Nas imagens, o militar aparece dando tapas no rosto do jovem, segurando-o pelo corpo, empurrando-o ao chão e apontando uma arma para a cabeça do adolescente. Segundo o próprio policial, o motivo da abordagem violenta teria sido o fato de o jovem tê-lo encarado. Durante a ação, o militar também questiona se o adolescente faria parte de uma facção criminosa.
Em determinado momento, é possível ouvir o policial dizer: “Você tem que morrer! Se você olhar para mim de novo, na sua vida, eu vou te matar. Você vai assinar sua sentença de morte.” O adolescente responde que não o encarou e afirma que apenas estava trabalhando.
Antes de deixar o local, o policial ainda faz uma nova ameaça: “Se eu te achar de novo, eu arrebento a sua cara.”
Mais cedo, a Polícia Militar de Goiás (PMGO) informou, por meio de nota, que irá investigar as circunstâncias da agressão. O caso foi registrado na manhã da última quinta-feira, 16. “Essa conduta não representa a Polícia Militar”, afirmou o comandante do 9º CRPM, tenente-coronel Henrique Stefli. Segundo ele, a agressão registrada em vídeo não representa os padrões da Polícia Militar de Goiás.
O policial foi autuado em flagrante, encaminhado à Corregedoria da Polícia Militar e, posteriormente, recolhido ao 18º Batalhão da Polícia Militar, onde permaneceu enquanto as investigações eram conduzidas. “Está claro nas imagens uma ação com a qual nós não coadunamos. De imediato, tomamos todas as providências legais”, afirmou o comandante.
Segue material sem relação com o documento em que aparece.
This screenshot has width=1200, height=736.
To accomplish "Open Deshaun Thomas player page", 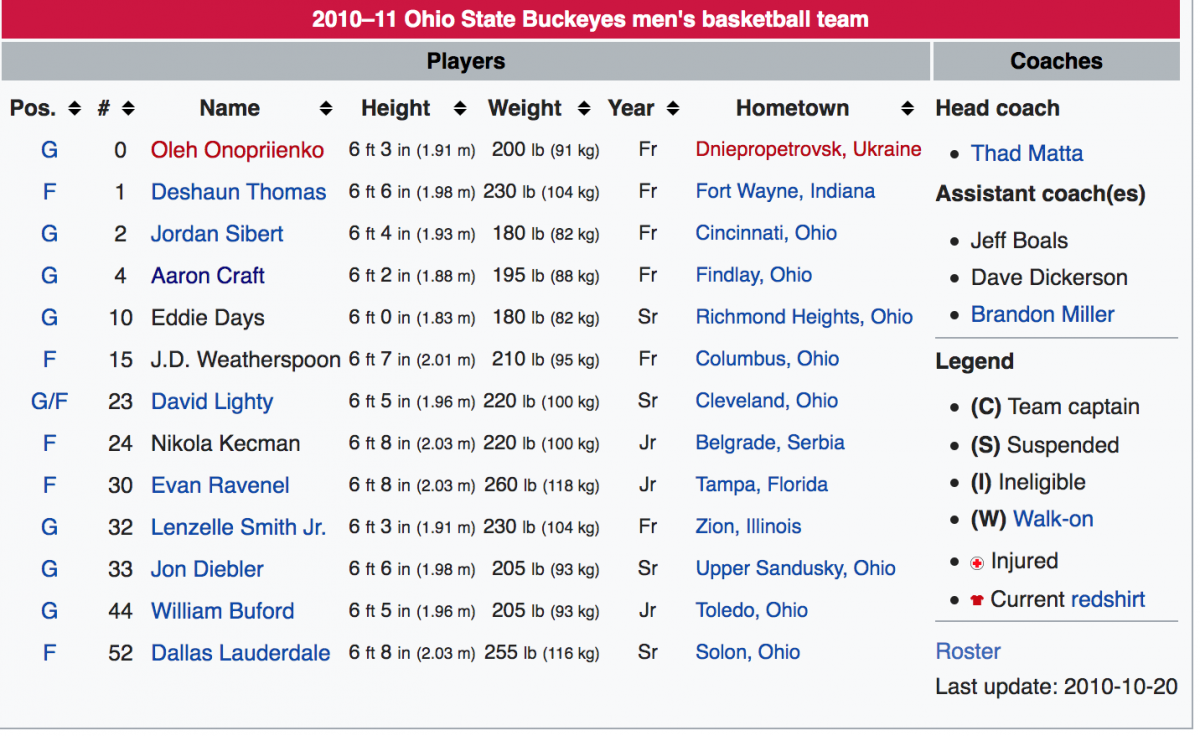I will tap(239, 192).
Henrique Stefli também reforçou que “esse não é o padrão de abordagem da Polícia Militar” e garantiu que, diante de qualquer desvio de conduta, “as providências são tomadas, doa a quem doer”.
A corporação afirmou que “não coaduna com qualquer desvio de conduta” praticado por seus integrantes e que adotará as medidas cabíveis para responsabilizar aqueles que agirem em desacordo com os princípios institucionais.
Por fim, a PMGO informou que permanece à disposição da sociedade para prestar esclarecimentos e reafirmou o compromisso com a preservação da ordem pública, a transparência e o cumprimento da legislação.